Over the two days, children from six local elementary schools would visit ASU for a college science experience. During lunch on the lawn in front of Old Main, faculty members answered questions about what it was like to be a scientist or college student. A surprise visitor, ASU’s Sparky, joined the children and was greeted with high-fives and hugs.

The Brain Fair is the brainchild of Bimonte-Nelson, who is an expert at involving ASU students in her research, which characterizes relations between the brain and cognition. She began a community outreach program four years ago during Brian Awareness Week, and started visiting local elementary classrooms to talk about the brain.

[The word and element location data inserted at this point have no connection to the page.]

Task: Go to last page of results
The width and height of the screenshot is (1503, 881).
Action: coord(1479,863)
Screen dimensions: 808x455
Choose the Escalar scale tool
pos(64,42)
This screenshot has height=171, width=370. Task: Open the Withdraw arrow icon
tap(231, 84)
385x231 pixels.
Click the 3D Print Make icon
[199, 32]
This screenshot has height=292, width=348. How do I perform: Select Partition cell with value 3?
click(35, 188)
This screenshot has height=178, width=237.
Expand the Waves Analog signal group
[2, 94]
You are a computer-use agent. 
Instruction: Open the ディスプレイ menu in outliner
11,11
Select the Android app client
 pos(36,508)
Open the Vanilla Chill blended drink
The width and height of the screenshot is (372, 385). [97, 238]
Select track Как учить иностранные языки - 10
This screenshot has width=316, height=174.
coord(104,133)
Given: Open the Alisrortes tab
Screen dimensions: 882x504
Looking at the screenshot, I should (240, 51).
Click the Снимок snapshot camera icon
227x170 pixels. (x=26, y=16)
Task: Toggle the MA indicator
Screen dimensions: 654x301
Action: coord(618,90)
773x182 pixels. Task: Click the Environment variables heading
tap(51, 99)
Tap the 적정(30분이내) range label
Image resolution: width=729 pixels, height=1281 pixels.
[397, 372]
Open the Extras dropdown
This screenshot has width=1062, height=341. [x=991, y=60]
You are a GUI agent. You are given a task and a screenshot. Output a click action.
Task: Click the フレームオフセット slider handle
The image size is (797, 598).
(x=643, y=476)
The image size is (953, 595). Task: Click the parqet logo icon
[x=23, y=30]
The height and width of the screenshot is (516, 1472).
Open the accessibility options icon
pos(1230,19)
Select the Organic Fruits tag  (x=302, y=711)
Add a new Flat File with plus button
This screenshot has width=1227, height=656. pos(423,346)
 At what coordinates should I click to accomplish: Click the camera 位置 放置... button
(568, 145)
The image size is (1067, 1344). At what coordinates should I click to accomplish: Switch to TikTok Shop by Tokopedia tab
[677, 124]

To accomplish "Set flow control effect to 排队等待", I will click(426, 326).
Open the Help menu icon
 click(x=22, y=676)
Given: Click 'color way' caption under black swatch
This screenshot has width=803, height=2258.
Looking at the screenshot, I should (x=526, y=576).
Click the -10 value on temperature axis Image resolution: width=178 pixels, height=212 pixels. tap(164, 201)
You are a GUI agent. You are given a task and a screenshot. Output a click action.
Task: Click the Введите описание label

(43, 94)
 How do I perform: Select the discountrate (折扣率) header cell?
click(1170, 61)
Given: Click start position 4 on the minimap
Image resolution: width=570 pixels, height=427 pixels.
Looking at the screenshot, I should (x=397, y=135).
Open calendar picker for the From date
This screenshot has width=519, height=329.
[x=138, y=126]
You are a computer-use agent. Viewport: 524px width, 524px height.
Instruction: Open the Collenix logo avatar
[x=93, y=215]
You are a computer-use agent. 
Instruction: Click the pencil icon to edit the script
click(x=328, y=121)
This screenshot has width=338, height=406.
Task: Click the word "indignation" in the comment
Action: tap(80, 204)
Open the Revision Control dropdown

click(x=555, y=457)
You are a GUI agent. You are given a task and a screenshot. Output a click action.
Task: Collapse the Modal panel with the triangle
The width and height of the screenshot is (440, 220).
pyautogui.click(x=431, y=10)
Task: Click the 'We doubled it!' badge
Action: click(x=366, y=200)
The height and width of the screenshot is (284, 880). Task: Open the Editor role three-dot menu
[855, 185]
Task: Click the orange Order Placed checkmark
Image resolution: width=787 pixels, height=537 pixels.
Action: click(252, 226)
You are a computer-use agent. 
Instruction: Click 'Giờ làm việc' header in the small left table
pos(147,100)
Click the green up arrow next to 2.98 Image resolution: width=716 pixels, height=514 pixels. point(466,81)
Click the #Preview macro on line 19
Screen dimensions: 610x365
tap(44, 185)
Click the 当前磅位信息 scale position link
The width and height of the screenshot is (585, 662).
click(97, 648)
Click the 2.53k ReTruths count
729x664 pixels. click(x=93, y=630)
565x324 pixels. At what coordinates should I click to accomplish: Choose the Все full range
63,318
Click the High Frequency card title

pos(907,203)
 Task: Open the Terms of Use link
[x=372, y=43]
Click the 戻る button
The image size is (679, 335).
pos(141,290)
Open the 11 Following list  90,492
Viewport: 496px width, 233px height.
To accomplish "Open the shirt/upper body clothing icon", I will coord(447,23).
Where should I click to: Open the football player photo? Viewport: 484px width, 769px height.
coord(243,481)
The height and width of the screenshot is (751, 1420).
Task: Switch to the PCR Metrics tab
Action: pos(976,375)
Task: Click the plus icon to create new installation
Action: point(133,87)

Last year, she and a colleague hosted a “little brainiacs” event at the Children’s Museum of Phoenix for boys and girls from the Children First Academy. Children loved her exciting and popular program on brains so much that it generated more and more requests from teachers and parents. Bimonte-Nelson realized she couldn’t continue to cart microscopes and brain models from classroom to classroom, and, during a Eureka moment, she decided to host a Brain Fair at ASU.

“Heather is a unique person who does this because she loves this,” said Keith Crnic, chair of ASU’s psychology department. “She brings her excitement for science to other people.”

Assisting with this year’s Brain Fair were more than 150 ASU undergraduate and graduate students, and faculty members from the psychology department, School of Life Sciences, Ira A. Fulton Schools of Engineering, and College of Teacher Education and Leadership.

A number of sponsors also lined up including Liberty Mutual Insurance Company, Woodside Sustained Community Service, ASU School of Life Sciences Undergraduate Research (SOLUR) Program, Curriculum Technology of California, WhiteGlove House Call Health, and GE.

As the young children were leaving the ASU campus to return to their own schools, they were asked how it felt to hold a brain. “It was gross,” one of them said. And, when asked what their favorite part of the day was. Their answer: “Getting to hold a brain.”